I am new to Perl so I'd like to understand exactly what goes on with chaining, and if I can even do so.

Answer 1

You're asking about operator precedence. ("Chaining" usually refers to chaining of method calls, e.g. $obj->foo->bar->baz.)

The Perl documentation page perlop starts off with a list of all the operators in order of precedence level. x has the same precedence as other multiplication operators, and . has the same precedence as other addition operators, so of course x is evaluated first. (i.e., it "has higher precedence" or "binds more tightly".)

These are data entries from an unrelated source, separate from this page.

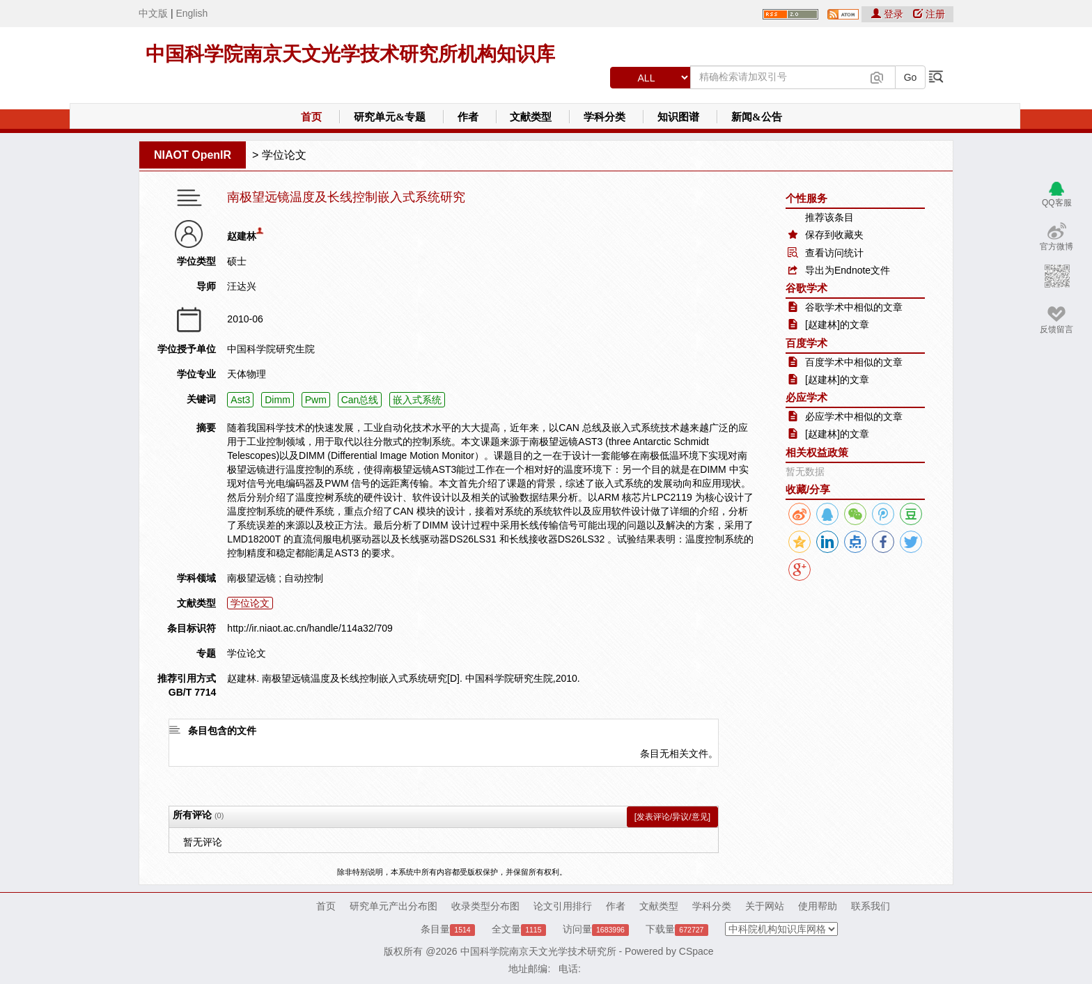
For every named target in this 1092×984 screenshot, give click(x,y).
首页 (311, 117)
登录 (888, 13)
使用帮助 (817, 906)
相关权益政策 (817, 452)
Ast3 (240, 399)
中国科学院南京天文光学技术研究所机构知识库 (350, 54)
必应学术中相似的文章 (854, 416)
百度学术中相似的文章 (854, 362)
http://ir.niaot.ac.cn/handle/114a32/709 (309, 628)
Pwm (316, 399)
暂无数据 (805, 471)
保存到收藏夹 (834, 234)
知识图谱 (678, 117)
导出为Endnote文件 (847, 270)
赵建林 (241, 236)
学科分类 (604, 117)
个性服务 (806, 198)
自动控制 (303, 578)
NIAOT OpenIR (192, 155)
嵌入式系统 (417, 399)
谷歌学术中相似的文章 (854, 307)
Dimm (277, 399)
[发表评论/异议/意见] (672, 817)
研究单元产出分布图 (393, 906)
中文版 (153, 13)
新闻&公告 (756, 117)
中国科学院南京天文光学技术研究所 (538, 951)
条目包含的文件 (222, 730)
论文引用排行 (562, 906)
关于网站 (764, 906)
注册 (929, 13)
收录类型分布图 (485, 906)
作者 (468, 117)
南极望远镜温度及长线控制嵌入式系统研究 (346, 197)
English (192, 13)
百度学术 (806, 343)
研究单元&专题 (390, 117)
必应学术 (806, 397)
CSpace (696, 951)
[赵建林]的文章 (837, 324)
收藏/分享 (808, 489)
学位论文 (284, 155)
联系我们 (870, 906)
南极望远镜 (251, 578)
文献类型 (531, 117)
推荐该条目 (829, 217)
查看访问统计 (834, 252)
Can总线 (360, 399)
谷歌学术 (806, 288)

As in Java you can resolve this with parentheses:

print(($userInput . "\n") x $userInput2);

Note that you need two pairs of parentheses here. If you'd only used the inner parentheses, Perl would treat them as indicating the arguments to print, like this:

# THIS DOESN'T WORK
print($userInput . "\n") x $userInput2;

This would print the string once, then duplicate print's return value some number of times. Putting space before the ( doesn't help since whitespace is generally optional and ignored. In a way, this is another form of operator precedence: function calls bind more tightly than anything else.

If you really hate having more parentheses than strictly necessary, you can defeat Perl with the unary + operator:

print +($userInput . "\n") x $userInput2;

This separates the print from the (, so Perl knows the rest of the line is a single expression. Unary + has no effect whatsoever; its primary use is exactly this sort of situation.